> Work instruction
Below are some records; reproduce every one of them exactly.

> Data extracts
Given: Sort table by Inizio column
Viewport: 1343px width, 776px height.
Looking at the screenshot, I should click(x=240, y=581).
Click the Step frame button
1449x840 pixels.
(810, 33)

> Response below
Given: Sort table by Inizio column
Viewport: 1343px width, 776px height.
Looking at the screenshot, I should click(x=240, y=581).
Click the Step frame button
1449x840 pixels.
(810, 33)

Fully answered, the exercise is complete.